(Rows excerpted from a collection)
= = = = = = =

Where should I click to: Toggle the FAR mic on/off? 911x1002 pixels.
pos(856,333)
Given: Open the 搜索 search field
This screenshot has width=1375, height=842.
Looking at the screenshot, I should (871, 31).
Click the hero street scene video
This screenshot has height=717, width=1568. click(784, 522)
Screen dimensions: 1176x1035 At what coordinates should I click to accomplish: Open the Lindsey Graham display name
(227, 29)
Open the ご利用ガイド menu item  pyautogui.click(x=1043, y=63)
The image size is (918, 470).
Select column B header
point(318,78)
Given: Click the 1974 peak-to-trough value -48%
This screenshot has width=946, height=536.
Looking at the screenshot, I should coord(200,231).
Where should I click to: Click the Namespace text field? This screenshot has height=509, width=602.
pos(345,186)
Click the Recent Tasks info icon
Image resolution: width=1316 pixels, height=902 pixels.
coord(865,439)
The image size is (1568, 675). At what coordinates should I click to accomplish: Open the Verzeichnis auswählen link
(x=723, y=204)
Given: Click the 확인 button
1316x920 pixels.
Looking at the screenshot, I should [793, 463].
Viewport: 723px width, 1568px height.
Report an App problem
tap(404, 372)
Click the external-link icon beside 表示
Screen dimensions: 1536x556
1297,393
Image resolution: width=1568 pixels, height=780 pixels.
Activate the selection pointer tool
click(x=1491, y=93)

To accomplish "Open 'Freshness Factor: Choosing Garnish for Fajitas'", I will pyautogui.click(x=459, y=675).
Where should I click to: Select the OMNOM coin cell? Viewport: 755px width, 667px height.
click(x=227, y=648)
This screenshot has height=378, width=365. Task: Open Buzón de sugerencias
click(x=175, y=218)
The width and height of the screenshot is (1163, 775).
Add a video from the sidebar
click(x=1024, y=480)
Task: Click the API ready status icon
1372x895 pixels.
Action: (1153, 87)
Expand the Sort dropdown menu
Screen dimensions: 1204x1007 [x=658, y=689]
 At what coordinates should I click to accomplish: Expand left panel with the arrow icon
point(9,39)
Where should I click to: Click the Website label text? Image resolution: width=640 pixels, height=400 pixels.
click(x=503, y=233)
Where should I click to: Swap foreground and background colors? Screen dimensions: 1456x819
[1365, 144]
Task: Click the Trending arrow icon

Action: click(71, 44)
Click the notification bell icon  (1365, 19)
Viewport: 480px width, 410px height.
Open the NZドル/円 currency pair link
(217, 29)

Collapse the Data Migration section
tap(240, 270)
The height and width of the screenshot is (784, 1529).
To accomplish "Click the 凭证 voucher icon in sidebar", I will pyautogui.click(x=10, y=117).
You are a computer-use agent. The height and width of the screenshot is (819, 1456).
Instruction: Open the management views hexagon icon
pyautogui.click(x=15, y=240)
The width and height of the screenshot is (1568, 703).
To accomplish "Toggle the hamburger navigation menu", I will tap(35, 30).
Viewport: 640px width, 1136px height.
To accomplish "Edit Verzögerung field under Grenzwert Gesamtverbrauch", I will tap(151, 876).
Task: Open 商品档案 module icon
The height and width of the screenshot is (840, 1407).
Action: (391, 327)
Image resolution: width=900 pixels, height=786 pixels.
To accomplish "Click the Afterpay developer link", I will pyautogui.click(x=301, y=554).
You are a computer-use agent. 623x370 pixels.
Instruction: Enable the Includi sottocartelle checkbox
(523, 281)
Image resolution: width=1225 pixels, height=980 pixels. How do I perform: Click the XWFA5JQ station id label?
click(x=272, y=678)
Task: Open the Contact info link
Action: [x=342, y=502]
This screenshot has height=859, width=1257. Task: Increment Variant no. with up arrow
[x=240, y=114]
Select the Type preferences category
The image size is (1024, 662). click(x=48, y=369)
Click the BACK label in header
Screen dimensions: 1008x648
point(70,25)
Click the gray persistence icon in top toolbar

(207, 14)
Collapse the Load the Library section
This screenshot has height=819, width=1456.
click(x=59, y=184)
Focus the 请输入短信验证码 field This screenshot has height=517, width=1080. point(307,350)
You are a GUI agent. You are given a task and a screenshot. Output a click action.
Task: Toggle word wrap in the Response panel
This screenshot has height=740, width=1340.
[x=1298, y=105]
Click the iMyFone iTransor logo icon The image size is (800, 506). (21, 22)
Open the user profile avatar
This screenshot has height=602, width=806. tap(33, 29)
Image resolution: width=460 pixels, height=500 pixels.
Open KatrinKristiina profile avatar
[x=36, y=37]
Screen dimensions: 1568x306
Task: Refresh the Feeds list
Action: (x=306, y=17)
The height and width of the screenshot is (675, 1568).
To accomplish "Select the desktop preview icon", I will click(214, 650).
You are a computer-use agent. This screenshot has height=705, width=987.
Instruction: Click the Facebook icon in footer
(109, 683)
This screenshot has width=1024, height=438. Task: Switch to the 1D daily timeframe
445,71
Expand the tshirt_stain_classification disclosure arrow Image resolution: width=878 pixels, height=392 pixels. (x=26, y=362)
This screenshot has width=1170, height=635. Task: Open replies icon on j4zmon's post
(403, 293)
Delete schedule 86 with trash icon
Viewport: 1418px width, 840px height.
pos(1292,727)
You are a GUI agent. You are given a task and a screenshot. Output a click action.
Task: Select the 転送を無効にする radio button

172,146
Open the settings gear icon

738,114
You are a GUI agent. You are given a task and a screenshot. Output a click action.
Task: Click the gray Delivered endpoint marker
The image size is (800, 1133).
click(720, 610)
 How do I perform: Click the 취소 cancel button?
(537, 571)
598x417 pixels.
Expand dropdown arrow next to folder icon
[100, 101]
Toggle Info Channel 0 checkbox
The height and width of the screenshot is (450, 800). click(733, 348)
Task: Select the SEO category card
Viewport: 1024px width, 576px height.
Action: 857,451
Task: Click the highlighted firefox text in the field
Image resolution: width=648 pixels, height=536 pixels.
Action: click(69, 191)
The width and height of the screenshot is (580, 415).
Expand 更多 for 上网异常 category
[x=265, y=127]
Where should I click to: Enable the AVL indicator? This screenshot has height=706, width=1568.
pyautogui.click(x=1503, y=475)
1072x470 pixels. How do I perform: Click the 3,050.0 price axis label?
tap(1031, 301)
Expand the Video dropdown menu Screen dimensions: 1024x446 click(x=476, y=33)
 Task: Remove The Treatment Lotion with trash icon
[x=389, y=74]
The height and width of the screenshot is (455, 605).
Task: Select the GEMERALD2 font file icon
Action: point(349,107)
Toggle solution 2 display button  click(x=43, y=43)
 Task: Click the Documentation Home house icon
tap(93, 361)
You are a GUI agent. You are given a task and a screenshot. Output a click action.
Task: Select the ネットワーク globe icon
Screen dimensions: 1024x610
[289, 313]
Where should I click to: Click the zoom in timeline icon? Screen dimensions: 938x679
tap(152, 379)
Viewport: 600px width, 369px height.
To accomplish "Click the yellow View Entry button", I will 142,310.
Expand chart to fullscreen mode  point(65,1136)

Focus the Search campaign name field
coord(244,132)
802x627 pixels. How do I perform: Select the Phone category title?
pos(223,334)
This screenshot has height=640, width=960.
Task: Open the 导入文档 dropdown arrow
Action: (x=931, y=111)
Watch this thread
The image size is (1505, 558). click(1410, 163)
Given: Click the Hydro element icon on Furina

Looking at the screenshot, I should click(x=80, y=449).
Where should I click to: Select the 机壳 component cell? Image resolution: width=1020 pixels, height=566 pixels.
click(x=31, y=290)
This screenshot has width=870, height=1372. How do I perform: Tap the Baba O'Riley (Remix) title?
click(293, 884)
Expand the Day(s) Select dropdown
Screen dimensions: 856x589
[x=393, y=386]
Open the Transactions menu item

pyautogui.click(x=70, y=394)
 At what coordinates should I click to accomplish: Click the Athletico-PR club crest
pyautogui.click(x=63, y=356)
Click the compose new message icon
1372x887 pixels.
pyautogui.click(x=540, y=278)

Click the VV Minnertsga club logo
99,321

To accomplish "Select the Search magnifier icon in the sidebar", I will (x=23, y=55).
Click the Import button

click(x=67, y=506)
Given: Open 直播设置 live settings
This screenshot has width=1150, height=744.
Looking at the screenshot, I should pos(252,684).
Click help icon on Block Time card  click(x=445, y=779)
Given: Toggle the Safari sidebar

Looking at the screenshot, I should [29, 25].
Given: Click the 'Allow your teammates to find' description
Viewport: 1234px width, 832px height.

= = = = = = =

— SHORT TASK —
Arrange as a numbered list the rows from the first line through the line containing "(x=723, y=204)", inclusive, omitting any blank lines.

— RESULT OF THIS EXERCISE —
1. Where should I click to: Toggle the FAR mic on/off? 911x1002 pixels.
2. pos(856,333)
3. Given: Open the 搜索 search field
4. This screenshot has width=1375, height=842.
5. Looking at the screenshot, I should (871, 31).
6. Click the hero street scene video
7. This screenshot has height=717, width=1568. click(784, 522)
8. Screen dimensions: 1176x1035 At what coordinates should I click to accomplish: Open the Lindsey Graham display name
9. (227, 29)
10. Open the ご利用ガイド menu item  pyautogui.click(x=1043, y=63)
11. The image size is (918, 470).
12. Select column B header
13. point(318,78)
14. Given: Click the 1974 peak-to-trough value -48%
15. This screenshot has width=946, height=536.
16. Looking at the screenshot, I should coord(200,231).
17. Where should I click to: Click the Namespace text field? This screenshot has height=509, width=602.
18. pos(345,186)
19. Click the Recent Tasks info icon
20. Image resolution: width=1316 pixels, height=902 pixels.
21. coord(865,439)
22. The image size is (1568, 675). At what coordinates should I click to accomplish: Open the Verzeichnis auswählen link
23. (x=723, y=204)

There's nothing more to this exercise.